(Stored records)
==*==

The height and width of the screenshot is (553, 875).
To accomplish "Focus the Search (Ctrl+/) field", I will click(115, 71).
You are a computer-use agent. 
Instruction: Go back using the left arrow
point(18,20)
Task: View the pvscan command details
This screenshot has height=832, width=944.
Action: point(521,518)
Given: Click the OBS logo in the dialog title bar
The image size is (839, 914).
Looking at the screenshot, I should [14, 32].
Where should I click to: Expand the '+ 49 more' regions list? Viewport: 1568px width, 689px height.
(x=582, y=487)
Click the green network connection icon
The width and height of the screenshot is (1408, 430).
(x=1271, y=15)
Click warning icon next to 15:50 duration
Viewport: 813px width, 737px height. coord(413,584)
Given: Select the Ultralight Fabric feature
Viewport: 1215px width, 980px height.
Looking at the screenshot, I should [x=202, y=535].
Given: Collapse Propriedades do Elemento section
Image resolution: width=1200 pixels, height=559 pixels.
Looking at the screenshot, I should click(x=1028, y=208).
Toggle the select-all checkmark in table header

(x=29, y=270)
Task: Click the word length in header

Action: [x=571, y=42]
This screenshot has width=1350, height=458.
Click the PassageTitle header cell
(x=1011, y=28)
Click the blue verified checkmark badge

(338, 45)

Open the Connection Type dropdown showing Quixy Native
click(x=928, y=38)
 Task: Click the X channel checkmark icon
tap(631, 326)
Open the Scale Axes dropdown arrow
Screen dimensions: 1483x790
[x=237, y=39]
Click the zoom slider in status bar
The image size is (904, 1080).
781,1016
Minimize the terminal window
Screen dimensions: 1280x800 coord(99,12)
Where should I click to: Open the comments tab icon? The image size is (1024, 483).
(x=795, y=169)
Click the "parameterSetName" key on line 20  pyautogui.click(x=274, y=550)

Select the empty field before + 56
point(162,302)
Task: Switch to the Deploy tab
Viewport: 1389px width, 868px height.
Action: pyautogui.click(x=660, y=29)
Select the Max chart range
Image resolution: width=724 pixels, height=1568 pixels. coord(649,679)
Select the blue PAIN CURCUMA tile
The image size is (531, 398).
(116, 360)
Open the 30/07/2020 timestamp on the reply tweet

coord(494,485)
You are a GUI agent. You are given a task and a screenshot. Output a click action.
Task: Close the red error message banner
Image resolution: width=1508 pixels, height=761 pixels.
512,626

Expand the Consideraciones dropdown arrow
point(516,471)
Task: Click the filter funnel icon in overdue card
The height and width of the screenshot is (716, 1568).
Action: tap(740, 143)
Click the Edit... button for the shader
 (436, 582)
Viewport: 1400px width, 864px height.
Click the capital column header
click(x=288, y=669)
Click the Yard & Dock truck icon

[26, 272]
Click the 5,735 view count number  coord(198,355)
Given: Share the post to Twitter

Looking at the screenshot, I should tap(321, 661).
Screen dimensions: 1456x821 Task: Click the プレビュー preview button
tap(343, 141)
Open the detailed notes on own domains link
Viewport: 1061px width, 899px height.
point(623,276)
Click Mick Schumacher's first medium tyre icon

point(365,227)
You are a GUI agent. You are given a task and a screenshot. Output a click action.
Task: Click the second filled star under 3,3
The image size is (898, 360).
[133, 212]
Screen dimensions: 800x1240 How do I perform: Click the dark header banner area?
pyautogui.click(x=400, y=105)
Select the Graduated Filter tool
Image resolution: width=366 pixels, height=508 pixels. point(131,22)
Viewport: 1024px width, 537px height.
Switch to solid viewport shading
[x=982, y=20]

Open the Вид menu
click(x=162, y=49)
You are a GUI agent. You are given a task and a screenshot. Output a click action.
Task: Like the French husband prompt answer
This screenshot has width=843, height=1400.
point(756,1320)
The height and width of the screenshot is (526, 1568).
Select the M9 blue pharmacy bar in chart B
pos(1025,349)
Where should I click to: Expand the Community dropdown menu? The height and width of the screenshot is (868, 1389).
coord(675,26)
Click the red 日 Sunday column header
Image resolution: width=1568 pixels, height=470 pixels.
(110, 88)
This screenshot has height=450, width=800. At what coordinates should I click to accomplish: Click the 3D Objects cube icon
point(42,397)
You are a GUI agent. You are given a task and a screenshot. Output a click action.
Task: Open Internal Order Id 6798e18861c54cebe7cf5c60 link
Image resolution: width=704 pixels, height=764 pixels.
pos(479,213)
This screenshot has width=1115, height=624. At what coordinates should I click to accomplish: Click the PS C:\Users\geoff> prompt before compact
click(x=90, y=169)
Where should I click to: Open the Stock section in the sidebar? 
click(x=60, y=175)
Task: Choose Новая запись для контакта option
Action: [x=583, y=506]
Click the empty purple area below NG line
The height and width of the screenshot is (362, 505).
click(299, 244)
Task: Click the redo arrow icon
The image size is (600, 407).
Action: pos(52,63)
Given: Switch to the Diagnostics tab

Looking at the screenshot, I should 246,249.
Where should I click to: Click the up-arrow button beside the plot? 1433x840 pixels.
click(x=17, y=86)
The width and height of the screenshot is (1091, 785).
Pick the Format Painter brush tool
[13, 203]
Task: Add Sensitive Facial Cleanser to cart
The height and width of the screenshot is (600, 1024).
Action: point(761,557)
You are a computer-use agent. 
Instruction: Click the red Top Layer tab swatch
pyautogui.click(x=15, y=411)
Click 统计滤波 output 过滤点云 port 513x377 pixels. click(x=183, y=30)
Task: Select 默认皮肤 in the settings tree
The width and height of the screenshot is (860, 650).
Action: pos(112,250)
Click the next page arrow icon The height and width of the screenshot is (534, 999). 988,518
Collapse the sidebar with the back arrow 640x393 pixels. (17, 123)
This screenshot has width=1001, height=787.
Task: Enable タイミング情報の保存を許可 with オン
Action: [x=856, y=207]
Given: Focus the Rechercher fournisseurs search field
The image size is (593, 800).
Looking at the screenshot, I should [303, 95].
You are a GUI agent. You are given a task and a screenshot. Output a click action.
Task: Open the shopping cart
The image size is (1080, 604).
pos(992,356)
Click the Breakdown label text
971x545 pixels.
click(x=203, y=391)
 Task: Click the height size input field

==*==

Whatever appears in the lines above should be copied exactly.

The height and width of the screenshot is (553, 875).
To accomplish "Focus the Search (Ctrl+/) field", I will click(115, 71).
You are a computer-use agent. 
Instruction: Go back using the left arrow
point(18,20)
Task: View the pvscan command details
This screenshot has height=832, width=944.
Action: point(521,518)
Given: Click the OBS logo in the dialog title bar
The image size is (839, 914).
Looking at the screenshot, I should [14, 32].
Where should I click to: Expand the '+ 49 more' regions list? Viewport: 1568px width, 689px height.
(x=582, y=487)
Click the green network connection icon
The width and height of the screenshot is (1408, 430).
(x=1271, y=15)
Click warning icon next to 15:50 duration
Viewport: 813px width, 737px height. coord(413,584)
Given: Select the Ultralight Fabric feature
Viewport: 1215px width, 980px height.
Looking at the screenshot, I should [x=202, y=535].
Given: Collapse Propriedades do Elemento section
Image resolution: width=1200 pixels, height=559 pixels.
Looking at the screenshot, I should click(x=1028, y=208).
Toggle the select-all checkmark in table header

(x=29, y=270)
Task: Click the word length in header

Action: [x=571, y=42]
This screenshot has width=1350, height=458.
Click the PassageTitle header cell
(x=1011, y=28)
Click the blue verified checkmark badge

(338, 45)

Open the Connection Type dropdown showing Quixy Native
click(x=928, y=38)
 Task: Click the X channel checkmark icon
tap(631, 326)
Open the Scale Axes dropdown arrow
Screen dimensions: 1483x790
[x=237, y=39]
Click the zoom slider in status bar
The image size is (904, 1080).
781,1016
Minimize the terminal window
Screen dimensions: 1280x800 coord(99,12)
Where should I click to: Open the comments tab icon? The image size is (1024, 483).
(x=795, y=169)
Click the "parameterSetName" key on line 20  pyautogui.click(x=274, y=550)

Select the empty field before + 56
point(162,302)
Task: Switch to the Deploy tab
Viewport: 1389px width, 868px height.
Action: pyautogui.click(x=660, y=29)
Select the Max chart range
Image resolution: width=724 pixels, height=1568 pixels. coord(649,679)
Select the blue PAIN CURCUMA tile
The image size is (531, 398).
(116, 360)
Open the 30/07/2020 timestamp on the reply tweet

coord(494,485)
You are a GUI agent. You are given a task and a screenshot. Output a click action.
Task: Close the red error message banner
Image resolution: width=1508 pixels, height=761 pixels.
512,626

Expand the Consideraciones dropdown arrow
point(516,471)
Task: Click the filter funnel icon in overdue card
The height and width of the screenshot is (716, 1568).
Action: tap(740, 143)
Click the Edit... button for the shader
 (436, 582)
Viewport: 1400px width, 864px height.
Click the capital column header
click(x=288, y=669)
Click the Yard & Dock truck icon

[26, 272]
Click the 5,735 view count number  coord(198,355)
Given: Share the post to Twitter

Looking at the screenshot, I should tap(321, 661).
Screen dimensions: 1456x821 Task: Click the プレビュー preview button
tap(343, 141)
Open the detailed notes on own domains link
Viewport: 1061px width, 899px height.
point(623,276)
Click Mick Schumacher's first medium tyre icon

point(365,227)
You are a GUI agent. You are given a task and a screenshot. Output a click action.
Task: Click the second filled star under 3,3
The image size is (898, 360).
[133, 212]
Screen dimensions: 800x1240 How do I perform: Click the dark header banner area?
pyautogui.click(x=400, y=105)
Select the Graduated Filter tool
Image resolution: width=366 pixels, height=508 pixels. point(131,22)
Viewport: 1024px width, 537px height.
Switch to solid viewport shading
[x=982, y=20]

Open the Вид menu
click(x=162, y=49)
You are a GUI agent. You are given a task and a screenshot. Output a click action.
Task: Like the French husband prompt answer
This screenshot has width=843, height=1400.
point(756,1320)
The height and width of the screenshot is (526, 1568).
Select the M9 blue pharmacy bar in chart B
pos(1025,349)
Where should I click to: Expand the Community dropdown menu? The height and width of the screenshot is (868, 1389).
coord(675,26)
Click the red 日 Sunday column header
Image resolution: width=1568 pixels, height=470 pixels.
(110, 88)
This screenshot has height=450, width=800. At what coordinates should I click to accomplish: Click the 3D Objects cube icon
point(42,397)
You are a GUI agent. You are given a task and a screenshot. Output a click action.
Task: Open Internal Order Id 6798e18861c54cebe7cf5c60 link
Image resolution: width=704 pixels, height=764 pixels.
pos(479,213)
This screenshot has width=1115, height=624. At what coordinates should I click to accomplish: Click the PS C:\Users\geoff> prompt before compact
click(x=90, y=169)
Where should I click to: Open the Stock section in the sidebar? 
click(x=60, y=175)
Task: Choose Новая запись для контакта option
Action: [x=583, y=506]
Click the empty purple area below NG line
The height and width of the screenshot is (362, 505).
click(299, 244)
Task: Click the redo arrow icon
The image size is (600, 407).
Action: pos(52,63)
Given: Switch to the Diagnostics tab

Looking at the screenshot, I should 246,249.
Where should I click to: Click the up-arrow button beside the plot? 1433x840 pixels.
click(x=17, y=86)
The width and height of the screenshot is (1091, 785).
Pick the Format Painter brush tool
[13, 203]
Task: Add Sensitive Facial Cleanser to cart
The height and width of the screenshot is (600, 1024).
Action: point(761,557)
You are a computer-use agent. 
Instruction: Click the red Top Layer tab swatch
pyautogui.click(x=15, y=411)
Click 统计滤波 output 过滤点云 port 513x377 pixels. click(x=183, y=30)
Task: Select 默认皮肤 in the settings tree
The width and height of the screenshot is (860, 650).
Action: pos(112,250)
Click the next page arrow icon The height and width of the screenshot is (534, 999). 988,518
Collapse the sidebar with the back arrow 640x393 pixels. (17, 123)
This screenshot has width=1001, height=787.
Task: Enable タイミング情報の保存を許可 with オン
Action: [x=856, y=207]
Given: Focus the Rechercher fournisseurs search field
The image size is (593, 800).
Looking at the screenshot, I should [303, 95].
You are a GUI agent. You are given a task and a screenshot. Output a click action.
Task: Open the shopping cart
The image size is (1080, 604).
pos(992,356)
Click the Breakdown label text
971x545 pixels.
click(x=203, y=391)
 Task: Click the height size input field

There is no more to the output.